时间:2015-08-28 09:59:58

标签: scala serialization apache-spark yarn

Spark中有很多关于Task is not serializable的问题。但是,这种情况似乎很特别。

我创建了一个类:

class Neighbours(e: RDD[E], m: KMeansModel) extends Serializable {
  val allEs: RDD[(String, E)] = e.map(e => (e.w, e))
    .persist()
  val sc = allEs.sparkContext
  val centroids = sc.broadcast(m.clusterCenters)
  [...]

该类定义了以下方法:

private def centroidDistances(v: Vector): Array[Double] = {
  centroids.value.map(c => (centroids.value.indexOf(c), Vectors.sqdist(v, c)))
    .sortBy(_._1)
    .map(_._2)
}

但是,调用该类时,会抛出Task is not serializable异常。

奇怪的是,类Neighbours的标题中的微小变化足以解决问题。我没有创建用于广播的val sc: SparkContext,而只是内联创建Spark上下文的代码:

class Neighbours(e: RDD[E], m: KMeansModel) extends Serializable {
  val allEs: RDD[(String, E)] = e.map(e => (e.w, e))
  .setName("embeddings")
  .persist()
  val centroids = allEmbeddings.sparkContext(m.clusterCenters)
  [...]

我的问题是:第二种变体如何产生影响?第一个出了什么问题?直觉上,这应该只是语法糖,这是Spark中的一个错误吗?

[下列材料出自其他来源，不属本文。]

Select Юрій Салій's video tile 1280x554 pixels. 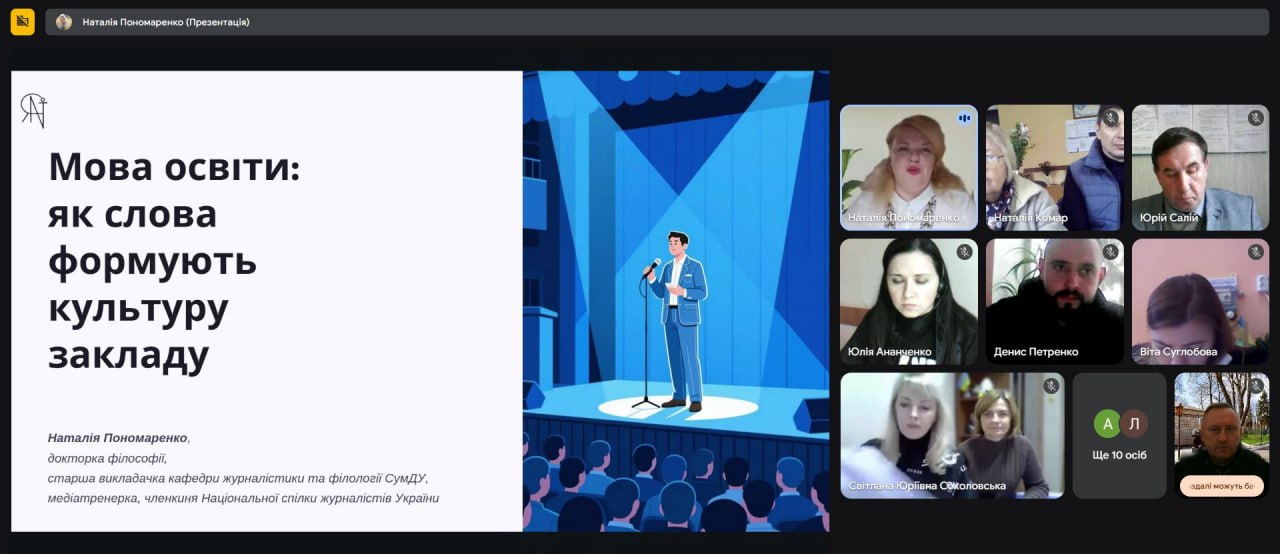[x=1200, y=167]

我在Hadoop / Yarn集群上使用Spark 1.4.1。

1 个答案:

答案 0 :(得分:1)

定义时

class Neighbours(e: RDD[E], m: KMeansModel) extends Serializable {
  ...
  val sc = allEmbeddings.sparkContext
  val centroids = sc.broadcast(m.clusterCenters)
  ...
}

您已将sc转换为类变量,这意味着可以从Neighbours的实例访问它。 neighbours.sc。这意味着sc需要可序列化,但事实并非如此。

在内联代码时,只需要centroids的最终值可序列化。 centroids的类型为Broadcast,可序列化。